Forgotten for the moment were State Department spokeswoman Victoria Nuland’s well-publicized Aug. 16 remarks that the secretary general’s attendance “does not send a good signal” because Iran was “in violation of so many of its international obligations and posing a threat to neighbors, et cetera.” Nuland also warned “other participating nations” that Tehran was “a strange place and an inappropriate place for this meeting.”
The idea that the U.S. government knows best about what other sovereign countries should do in their relations with Washington’s enemies — and doubts foreign leaders can handle themselves on the international stage — reminds me of the worst of American bullying during the Cold War.

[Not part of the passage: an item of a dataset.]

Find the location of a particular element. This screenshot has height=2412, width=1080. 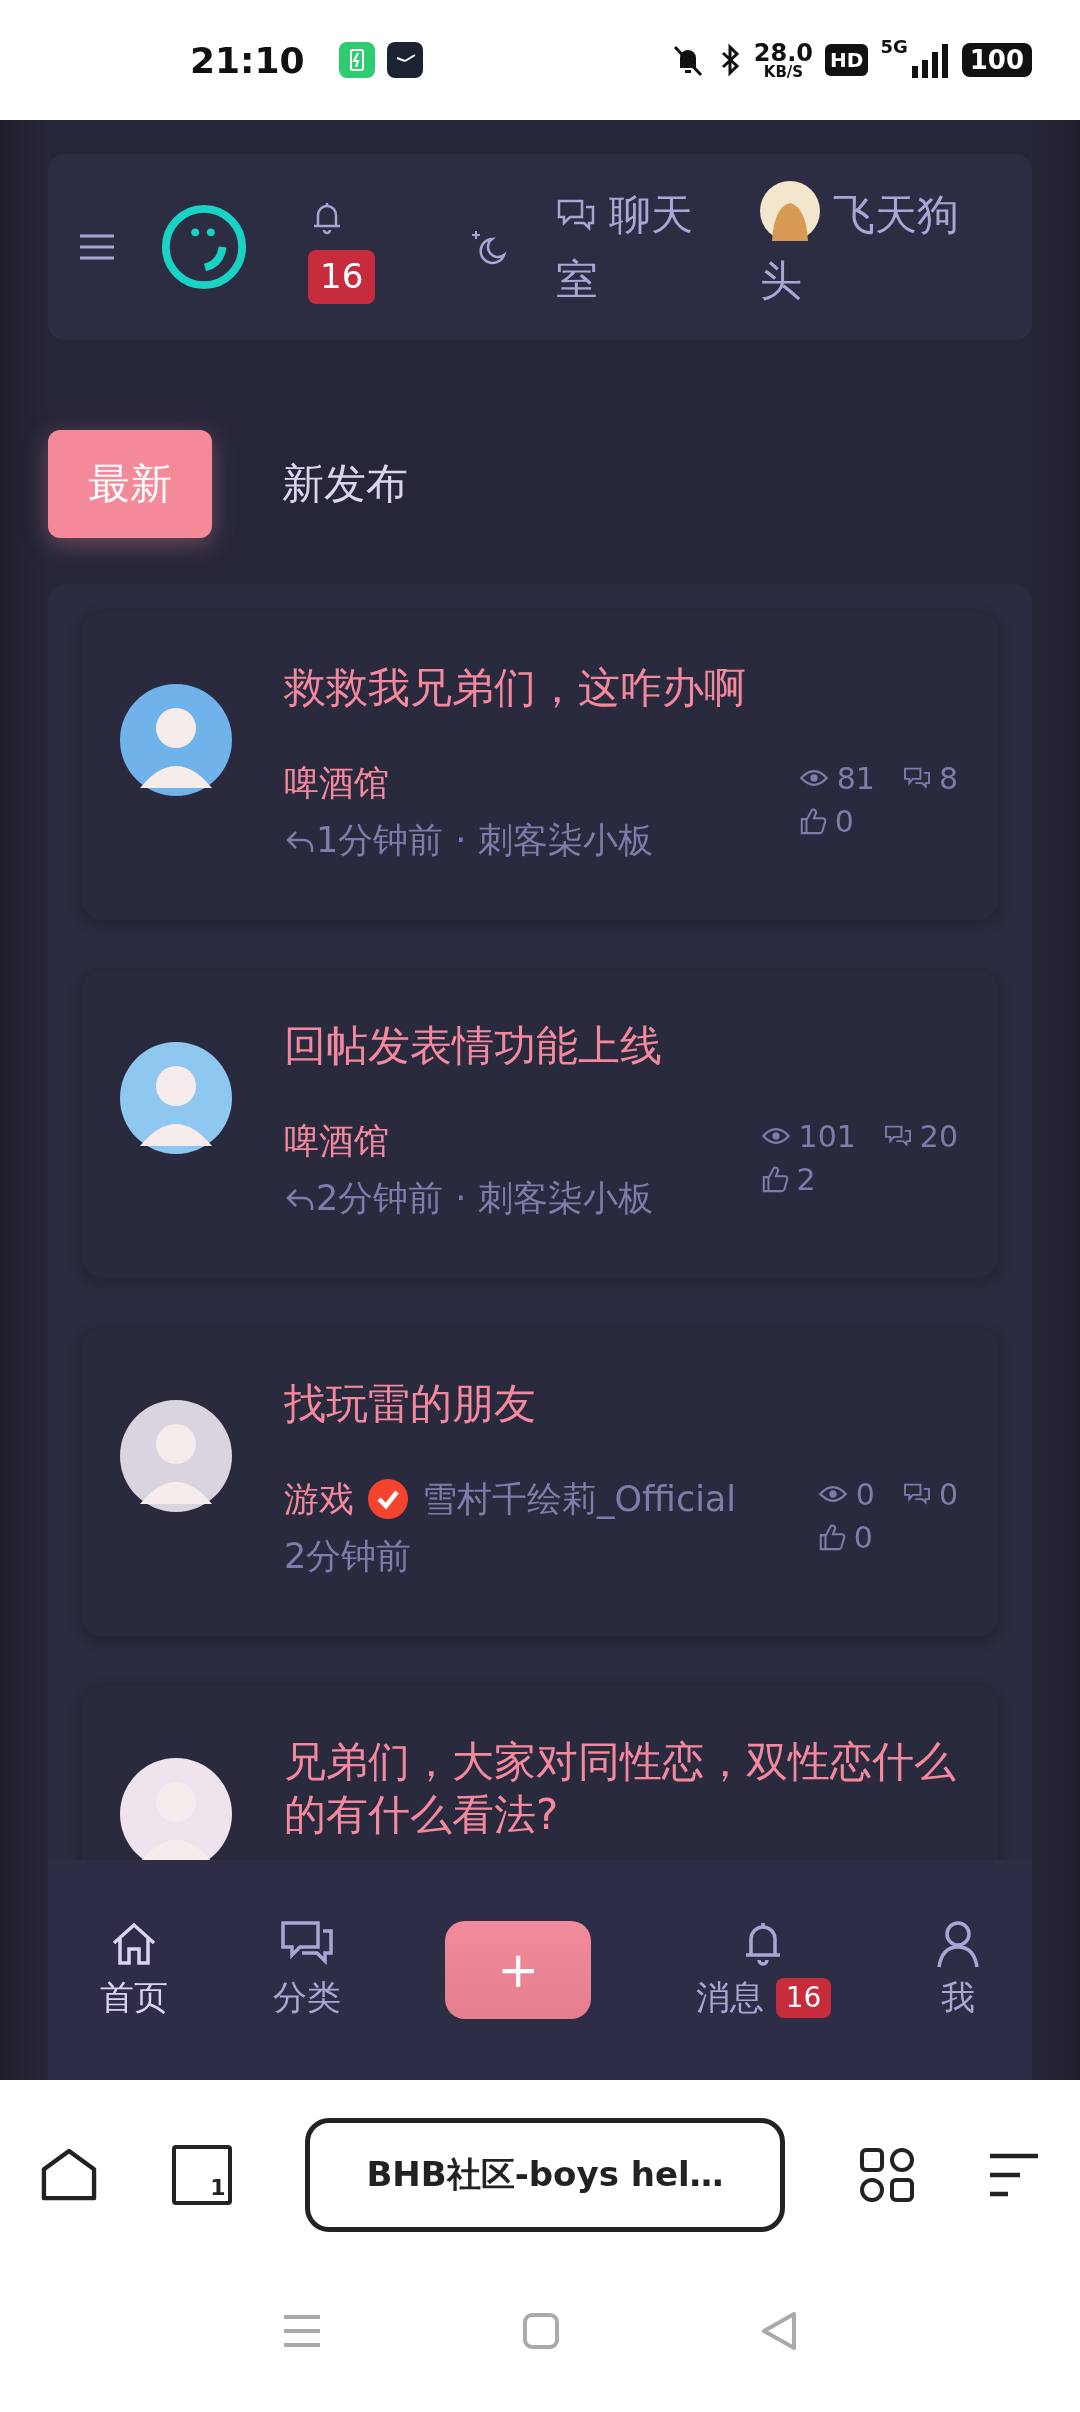

network-type: 5G is located at coordinates (894, 46).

Back then, U.S. leaders warned members of the Non-Aligned Movement against having any dealings with the Soviet Union or communists in general.

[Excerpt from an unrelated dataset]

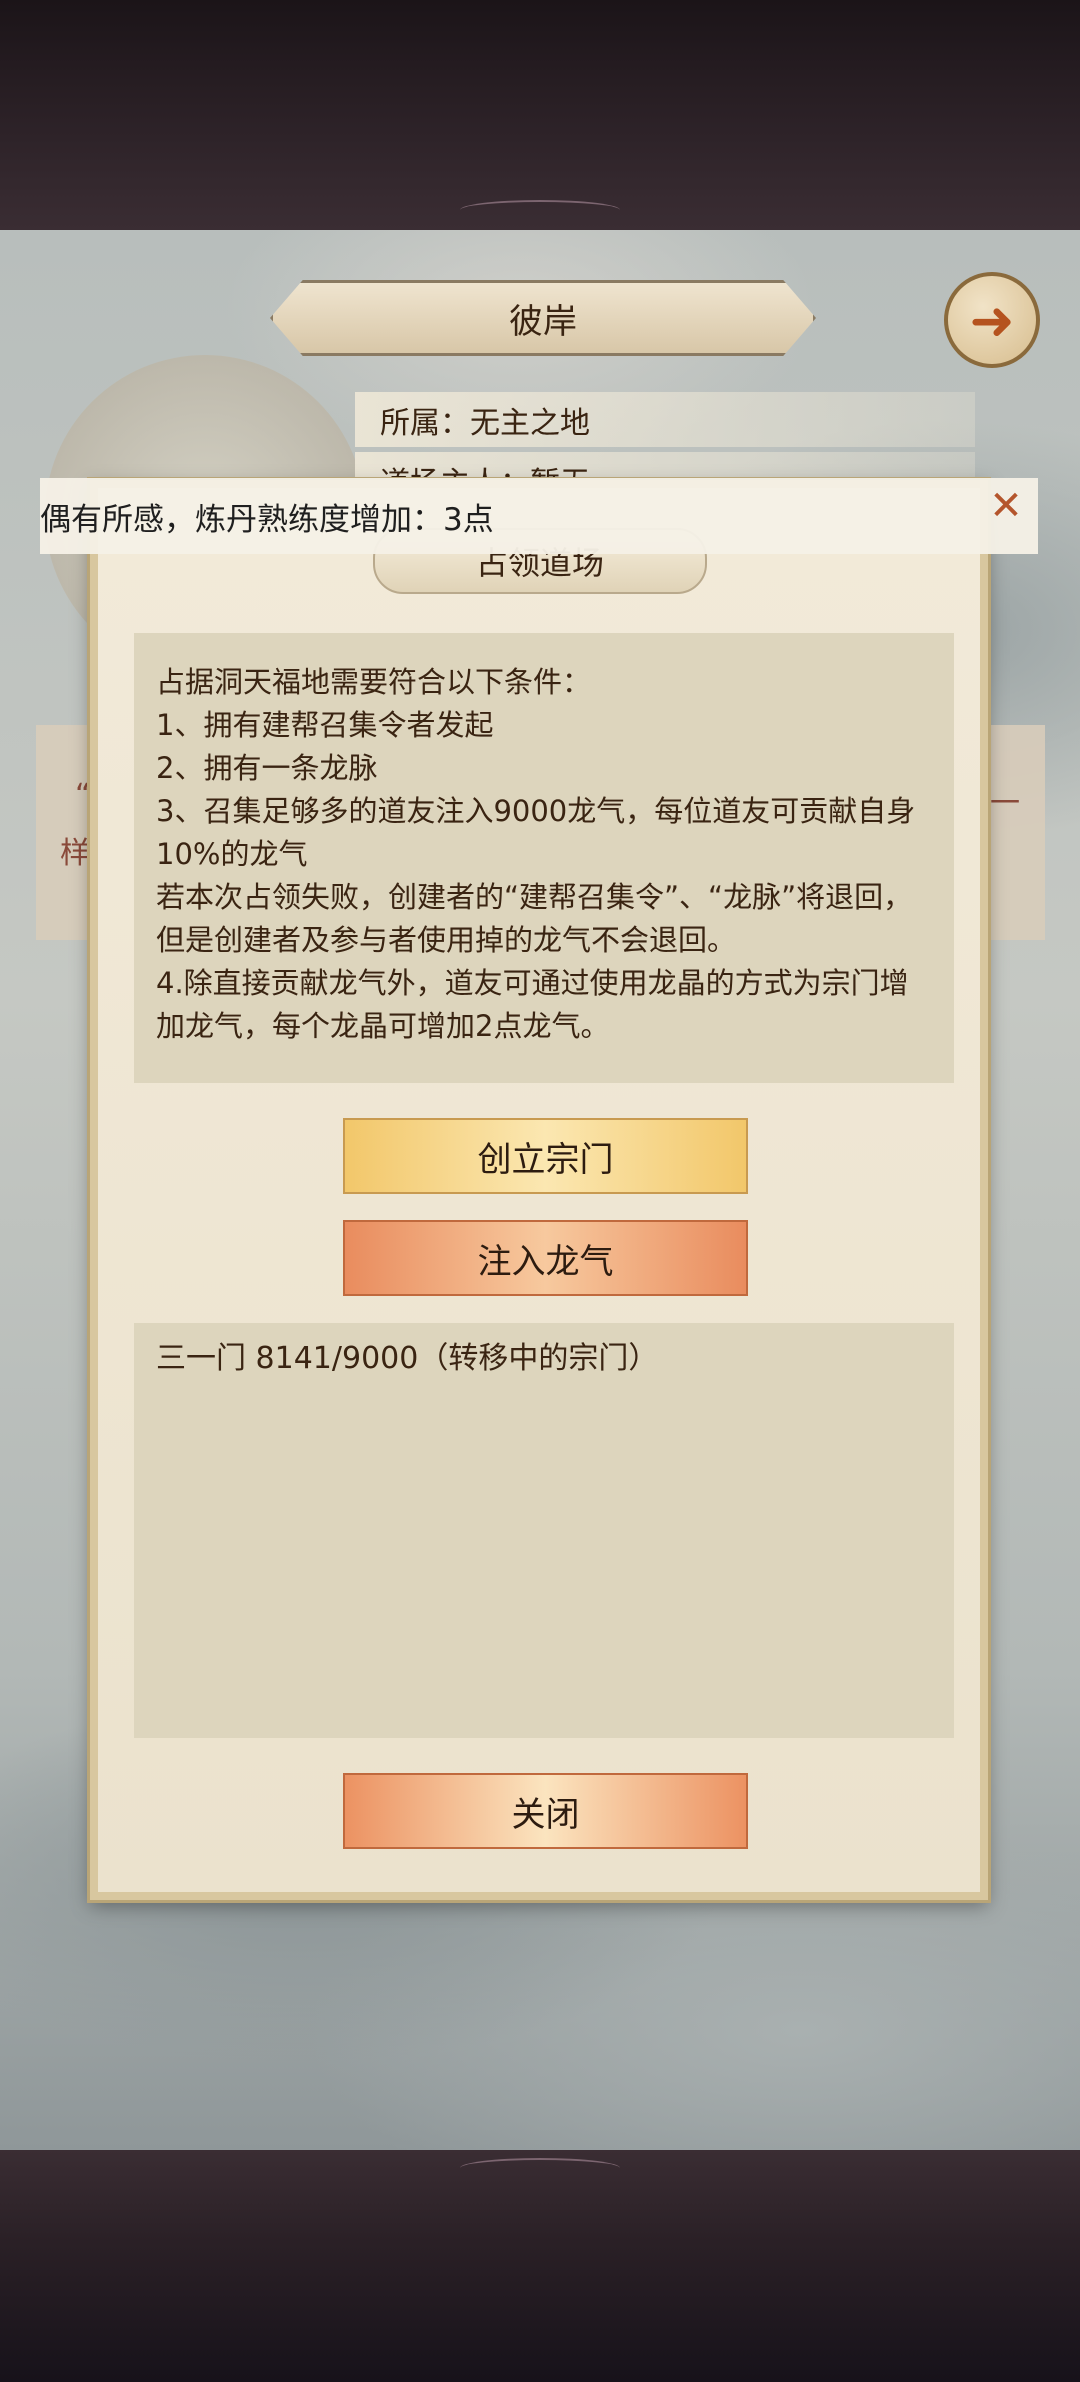 This screenshot has width=1080, height=2382. What do you see at coordinates (267, 520) in the screenshot?
I see `toast-message: 偶有所感，炼丹熟练度增加：3点` at bounding box center [267, 520].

The “you are with us or against us” attitude was last employed with negative effect by President George W. Bush.
But as Morsi and Ban have shown, such leaders can take care of themselves. In this case it was before an audience of more than 100 countries that make up two-thirds of the U.N. membership, including leaders of India, Afghanistan, Iraq, Qatar and Pakistan.

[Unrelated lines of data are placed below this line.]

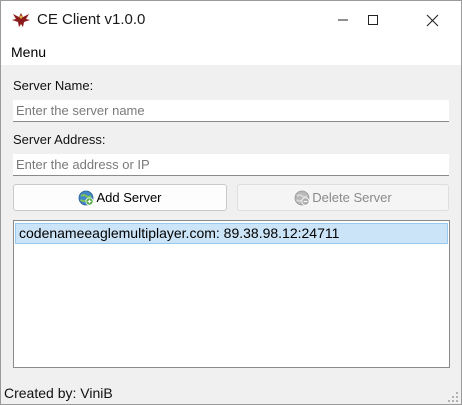 The image size is (462, 405). Describe the element at coordinates (231, 165) in the screenshot. I see `server-address-input` at that location.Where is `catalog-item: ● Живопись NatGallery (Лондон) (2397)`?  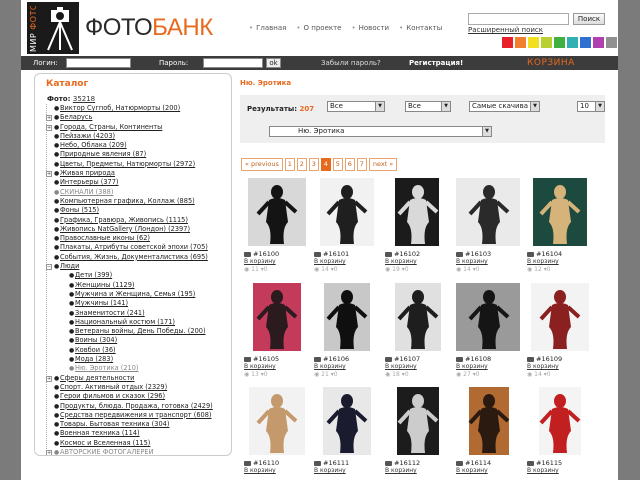 catalog-item: ● Живопись NatGallery (Лондон) (2397) is located at coordinates (134, 230). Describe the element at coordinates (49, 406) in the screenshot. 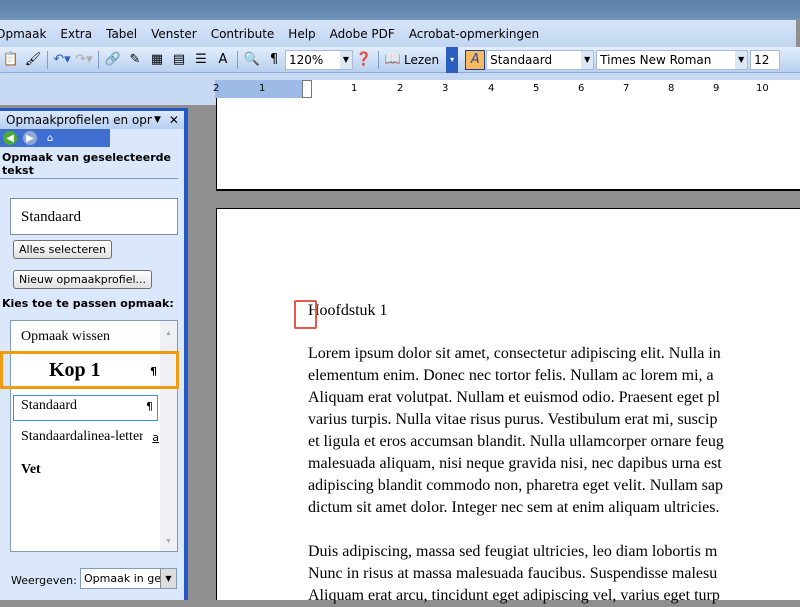

I see `item-label: Standaard` at that location. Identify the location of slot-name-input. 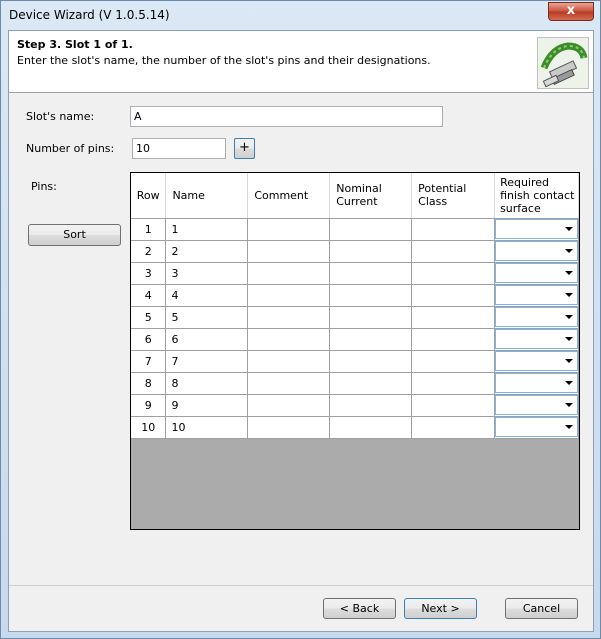
(286, 116). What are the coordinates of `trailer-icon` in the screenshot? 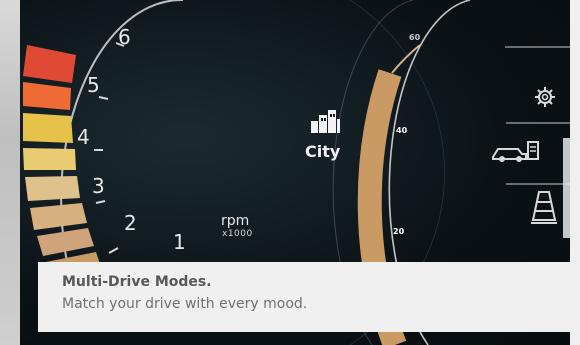 It's located at (544, 207). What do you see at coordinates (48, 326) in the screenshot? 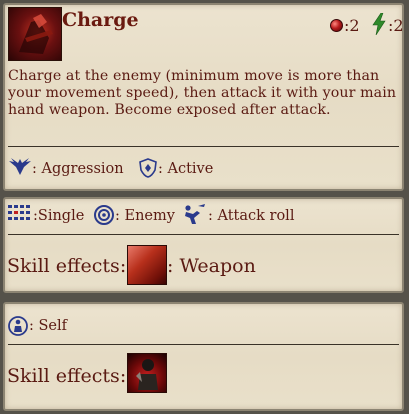
I see `self-target-label: : Self` at bounding box center [48, 326].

Washington, in fact, should pay attention to all that Morsi and Ban said — not just what it agrees with.
Morsi spoke of Syria’s “repressive regime, which has lost its legitimacy” and the need for a unified opposition. He also said that those causing the bloodshed “will be held accountable” and “this bloodshed cannot come to an end without active intervention by all of us.” His words rocketed around the world, were hailed by the Syrian opposition and left an indelible black mark on Iran’s support of Assad.
Morsi also, however, linked the Palestinians with the Syrian people as “currently struggling valiantly and impressively in pursuit of freedom, justice and human dignity,” saying his country will support “any Palestinian move at the General Assembly or the Security Council to seek U.N. membership.”
He moved into the controversial area of nuclear weapons, noting Egypt’s long-standing role in seeking a conference on a nuclear-free Middle East, pointing out that only Israel, which does not acknowledge its nuclear weapons stockpile, has not signed the Non-Proliferation Treaty (NPT).